Passage to read –
▬▬▬▬▬▬▬▬▬▬

By NICHOLAS K. GERANIOS

Associated Press

SPOKANE, Wash. (AP) -- Proposals to take water from behind Grand Coulee Dam to expand one of the nation's largest federal irrigation projects will be released this week by the U.S. Bureau of Reclamation.

The agency's draft environmental impact statement addresses how to get more Columbia River water to many more farmers. One option calls for drawing 10 times more water from the river, enough to irrigate more than 100,000 acres.

The 640,000-acre Columbia Basin Project takes more than 3 million acre-feet of water each year from the reservoir behind the dam. An acre-foot is the amount of water needed to cover an acre to a depth of one foot, or about 325,850 gallons.

Some environmental groups oppose the expansion, contending that the diversions harm salmon migration and water quality, and that they are an expensive and unneeded subsidy for farmers.

"This proposal comes at a time of growing public concerns about wasteful government spending and public deficits," said the Center for Environmental Law and Policy in Spokane, which has long opposed the project. Taxpayers would be on the hook for new canals and dams, and the huge costs of pumping water over the Grand Coulee Dam to the new farm areas, it added.

The draft will be released Tuesday at the Columbia Basin Development League's annual meeting. That group is a major proponent of expanding agribusiness on the Columbia Plateau.

▬▬▬▬▬▬▬▬▬▬

Things to do –
(1) According to the Grand Coulee Dam irrigation article, how many acres does the Columbia Basin Project cover?
(2) Name every organization mentioned in the Grand Coulee Dam irrigation article.
(3) Please carry the Grand Coulee Dam irrigation article forward from its last sentence.
The material that follows the article isn't needed for anything here.

Dataset items
▬▬▬▬▬▬▬▬▬▬

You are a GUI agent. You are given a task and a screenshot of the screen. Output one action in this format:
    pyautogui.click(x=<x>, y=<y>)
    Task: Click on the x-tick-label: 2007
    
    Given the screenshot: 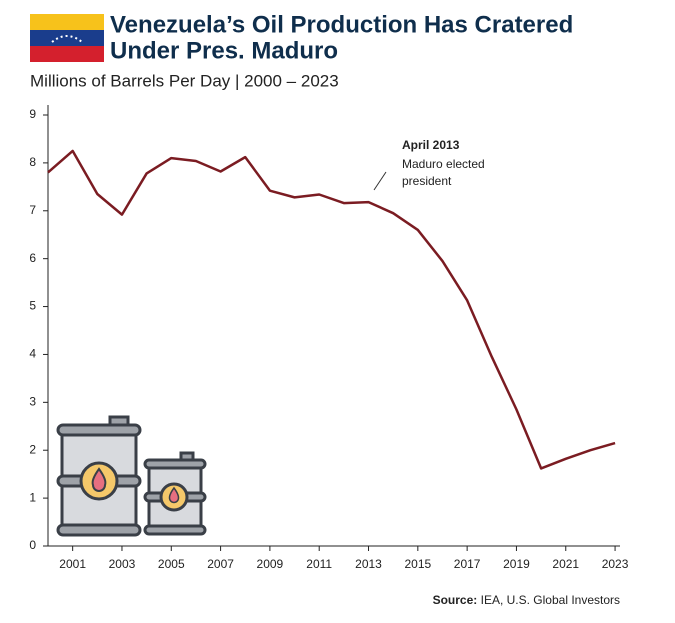 What is the action you would take?
    pyautogui.click(x=220, y=564)
    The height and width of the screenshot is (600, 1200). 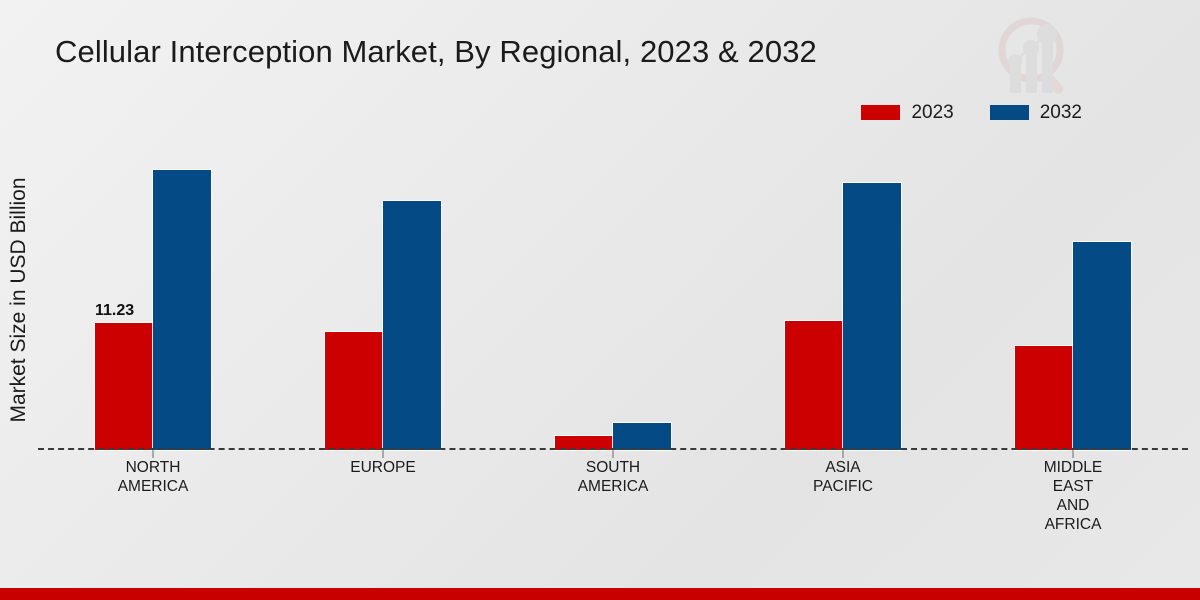 I want to click on x-axis-label: EUROPE, so click(x=383, y=468).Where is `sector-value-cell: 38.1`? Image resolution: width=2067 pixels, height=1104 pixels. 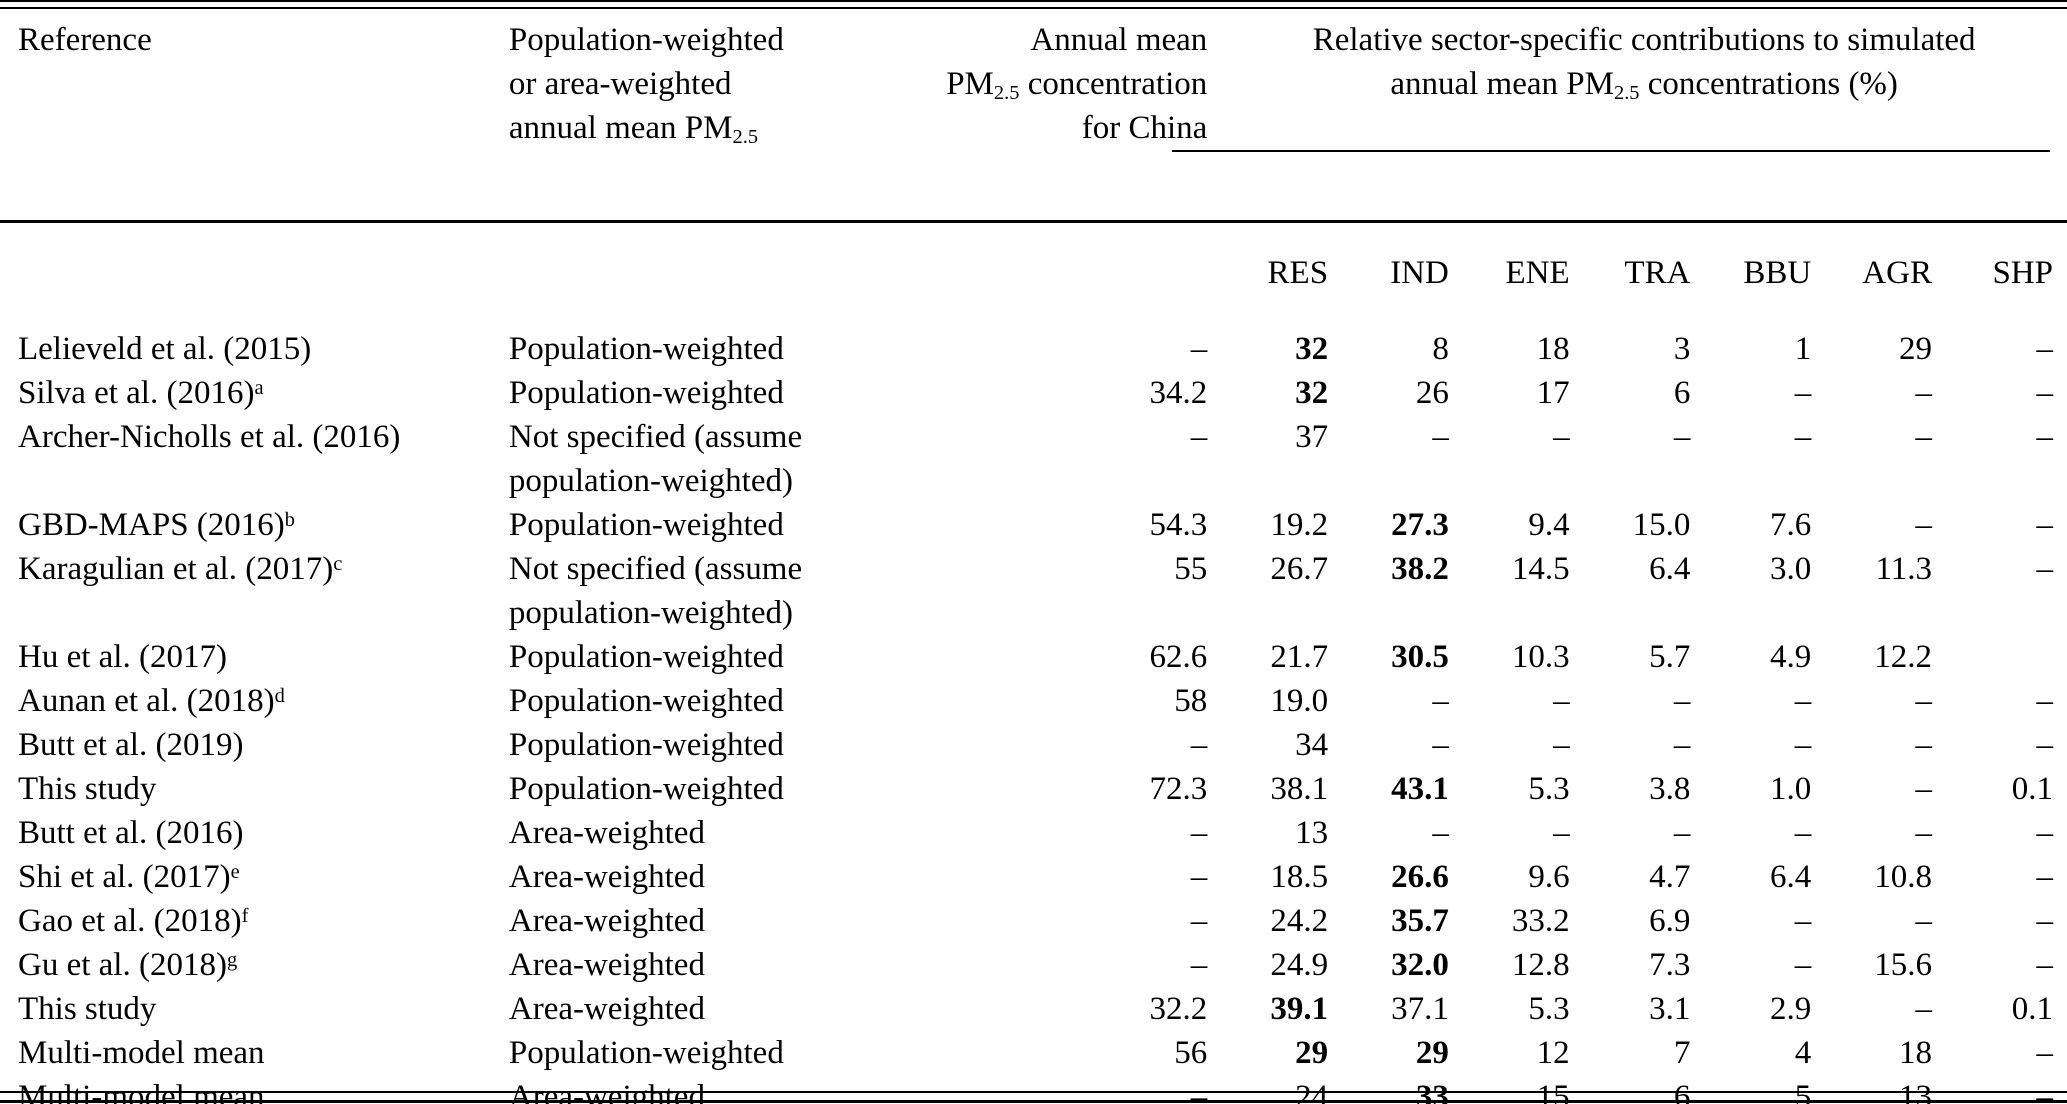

▬▬▬▬▬▬▬▬▬▬

Written responses –
(1) 640,000 acres.

(2) Associated Press, U.S. Bureau of Reclamation, Center for Environmental Law and Policy, Columbia Basin Development League

(3)
"This is an extensive study on supplying surface water to lands being irrigated by groundwater," said Jim Blanchard of the Reclamation Bureau office in Ephrata.

The long-awaited draft, which was originally to be released this summer, does not identify which plan the agency prefers, he said. And any actual expansion depends on funding from Congress, he said.

The Columbia Basin Project was started during the Great Depression of the 1930s, but was never completed to its planned 1 million acres. Farmers who started working land in areas that were not irrigated used wells to pump groundwater from the Odessa Aquifer.

That water supply, which serves some 379 rights holders, has been declining at the rate of about 7 feet per year.

The water converted the arid lands west of Spokane, Wash., into farms, many producing potatoes that are turned into french fries.